Reference no: EM133607314
After reading Historical sources and their classification, make a glossary of it. Look for words that relate to the study of history and are new to u. Make the glossary and place it in alphabetical order.
Example:
Heuristics: refers to the discipline, art or science of discovery.
Historical sources constitute the raw material of History. They include all documents, testimonies or objects that transmit significant information regarding the events that have taken place, especially in the past. Within them, written sources are the basic support to build History.
The historian works with historical sources ("questions and contrasts them") to obtain as much information as possible from them. In general sense, historical sources are of two types: primary and secondary.
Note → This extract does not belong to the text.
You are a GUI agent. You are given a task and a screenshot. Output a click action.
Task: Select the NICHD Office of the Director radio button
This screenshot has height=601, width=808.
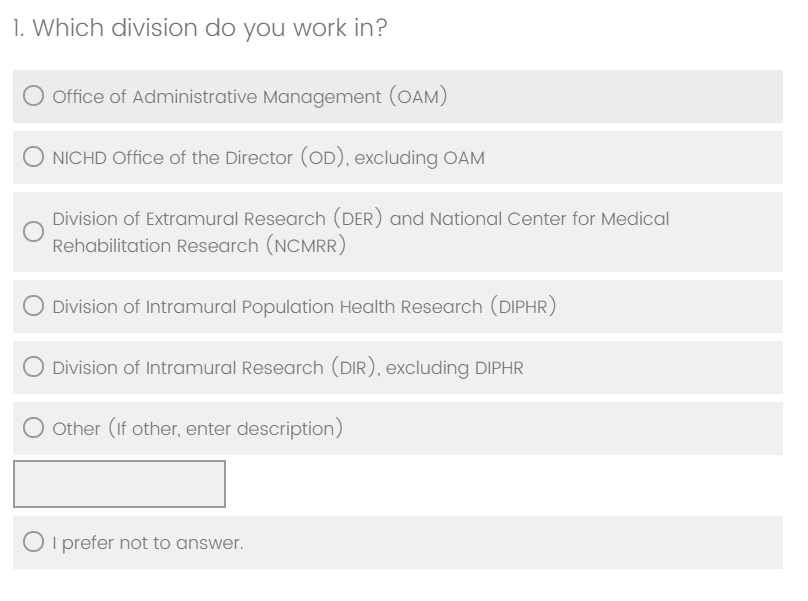tap(34, 158)
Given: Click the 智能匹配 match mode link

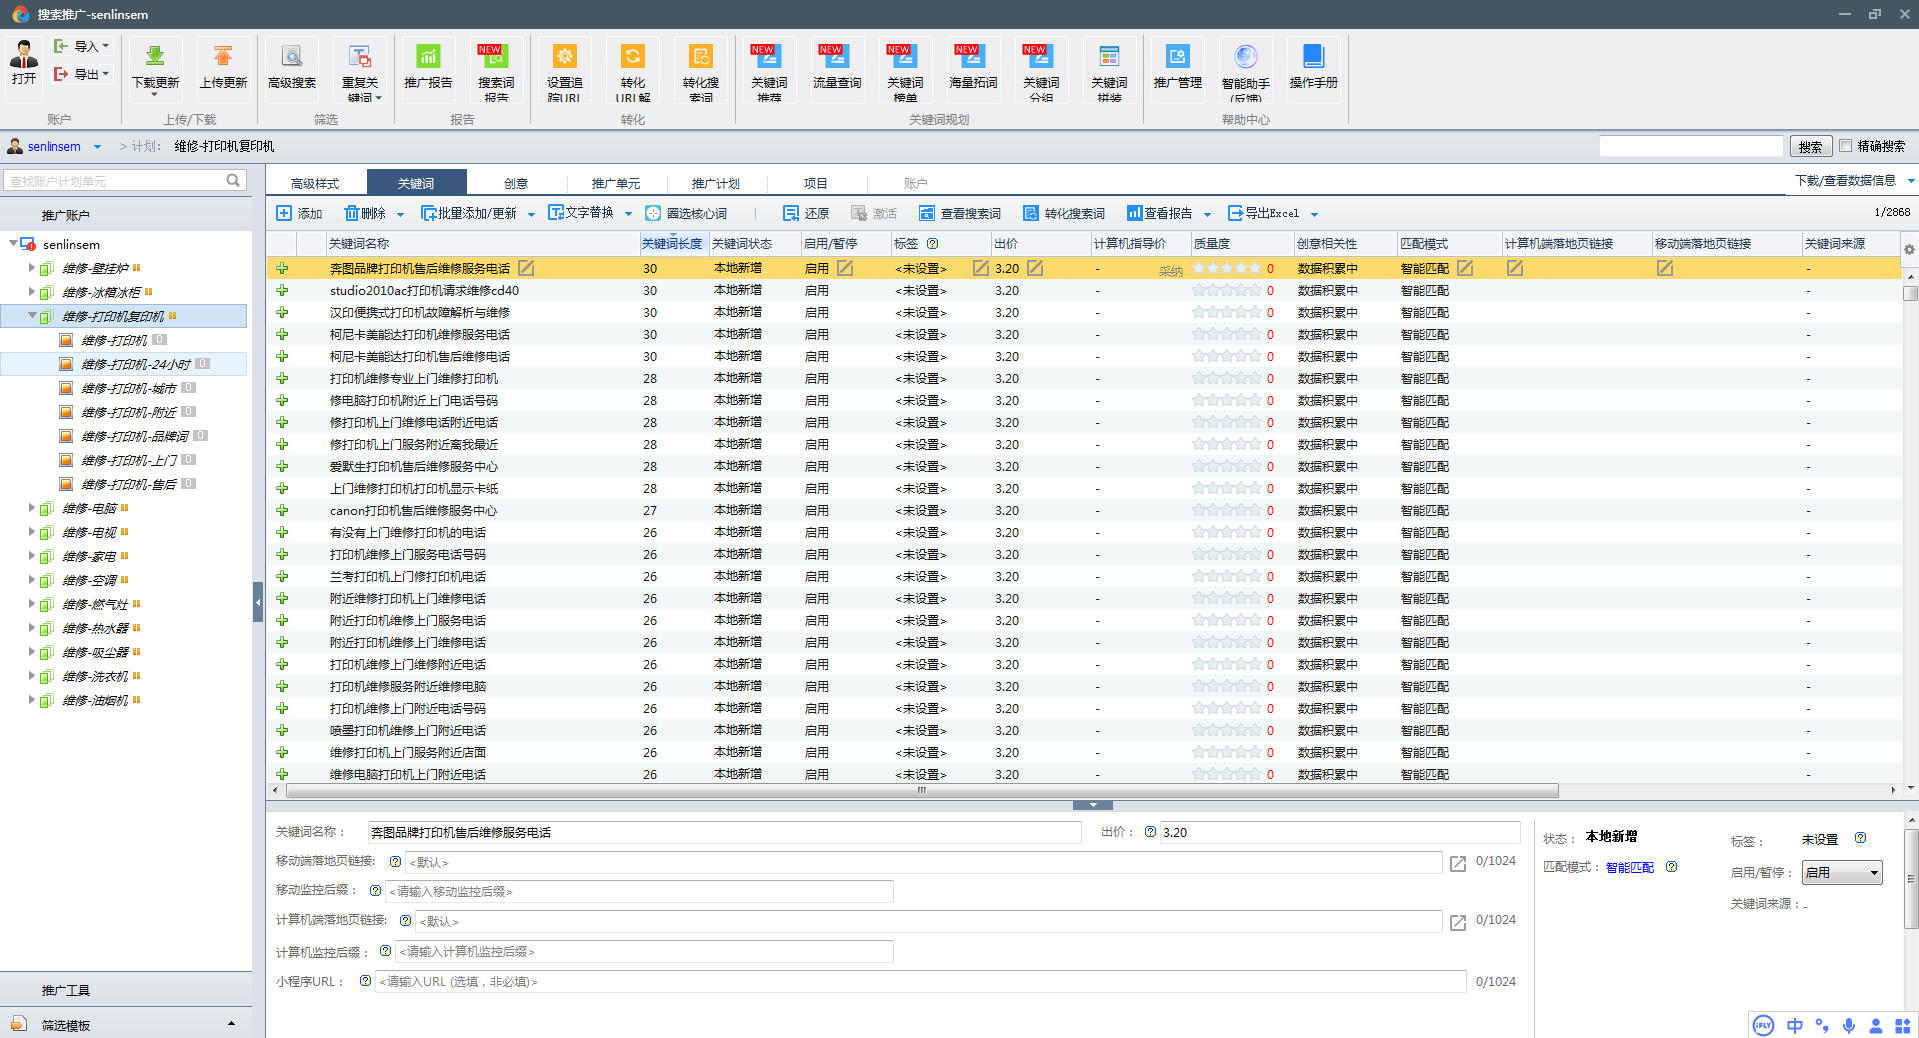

Primary sources. They are those that have been developed practically at the same time as the events that we want to know about. They come to us without being transformed by any person; that is, as they were made at the time, without being subjected to any subsequent modifications.
Secondary sources. They are also called historiographical. They are those that are prepared from primary sources: books, articles...
1. Primary sources: How to approach their study?
We understand that studying historical sources, at this level, must be a basic, attractive and clear procedure that allows us to identify with the importance and content of a historical document. To do this, we can follow the following steps as a guide:
1. Specify that the document informs us about facts and events. Thus we will ask the following questions: what happened? We identify historical facts. How it happened? We make your description. Where? Why? What consequences are present in it?
2. Does the document inform us about social groups or people?: Who does it refer to? What is said about them? What do the people or groups think, if any?
3. Is the document informed about various activities? Specify whether they are political, social, economic, cultural, religious, etc. What references are there about them? Is it clear why they are carried out?
4. Does the document inform about institutions?: Which ones? What type? What function do they have? How are they structured? Who do they relate to?
5. Does it provide specific data?: How are they classified? What type are they? Are they related to people, events, activities, other institutions, etc.?
6. Does it contain significant opinions?: What type? What or who does it refer to? What attitudes do they reflect?
7. TYPES OF PRIMARY WRITTEN SOURCES: handwritten, printed, microfilmed and computerized.